The minutes of the Bank of England's reveal that no member of the UK's interest-rate setting committee voted to change policy this month.

Members of the monetary policy committee (MPC) voted 9-0 against a change in policy.

For some on the MPC, it's their first time voting - and analysts didn't expect to see any dissent among the newcomers.

So while a unanimous vote to hold steady was widely expected today, it may be the last MPC vote without a split we see for a while, as the committee's views on the amount of labour market slack diverge.

This month, the minutes reveal that one interpretation of the current situation saw at least one member argue that there is now a smaller risk of hiking interest rates derailing the UK's economic recovery, as "that expansion became more established".

On one interpretation, the risk of a small rise in bank rate derailing the expansion and leaving inflation below the target in the medium term was receding

MPC members generally see the UK's economic momentum looking "more assured", with growth in the first half likely to be at or above the long-term average, but with tentative signs of a modest output slowdown in the second half of the year.

Central bank watcher focus will this month will be on any comments that offer guidance on the timing of a change to interest rates.
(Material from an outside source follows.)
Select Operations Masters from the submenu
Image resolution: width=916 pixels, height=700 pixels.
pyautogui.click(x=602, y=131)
After the release, Oxford Economics' chief European economist, Dario Perkins, said that the MPC is now "edging towards" its first hike.
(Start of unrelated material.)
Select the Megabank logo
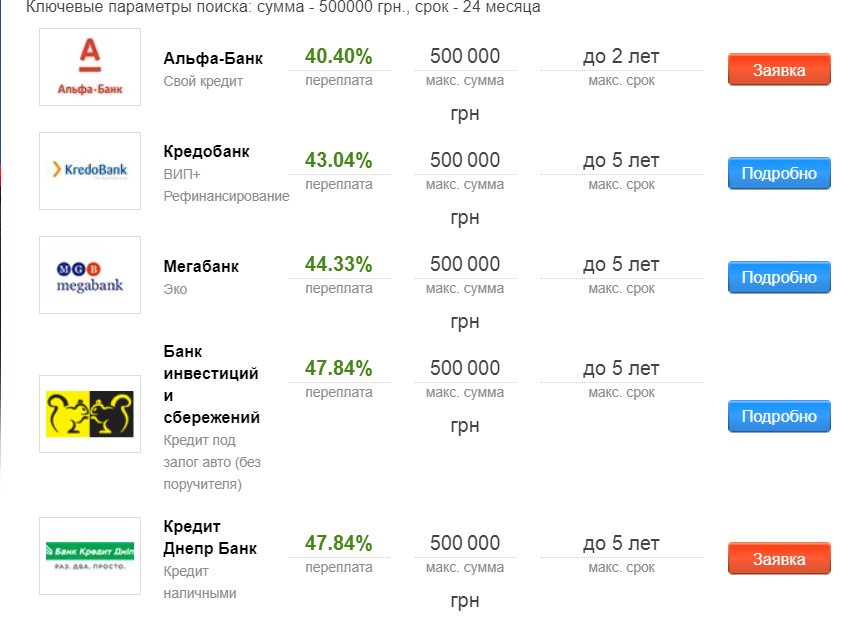Image resolution: width=850 pixels, height=640 pixels. point(90,275)
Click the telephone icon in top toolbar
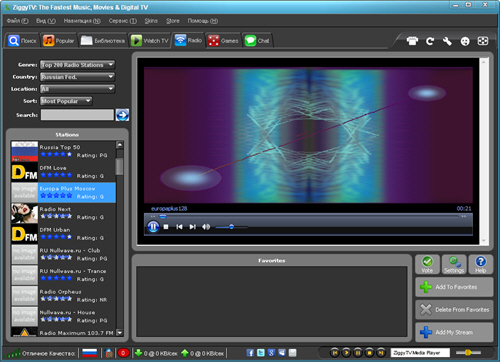Image resolution: width=500 pixels, height=362 pixels. pos(412,41)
Expectations of a change in interest rates have moved around a bit in recent months, with most investors now expecting to see a hike at the end of this year or in the first quarter of 2015. Ahead of today's release, Grant Lewis of Daiwa Capital Markets says that data is adding "to the case for a rate hike this year", with strong jobs data, an upside surprise to inflation, and manufacturing surveys all suggesting that spare capacity in the economy is being used up.

For those wanting a more up to date picture of the Bank's position, governor Mark Carney will speak later today at a Commonwealth Games event in Glasgow.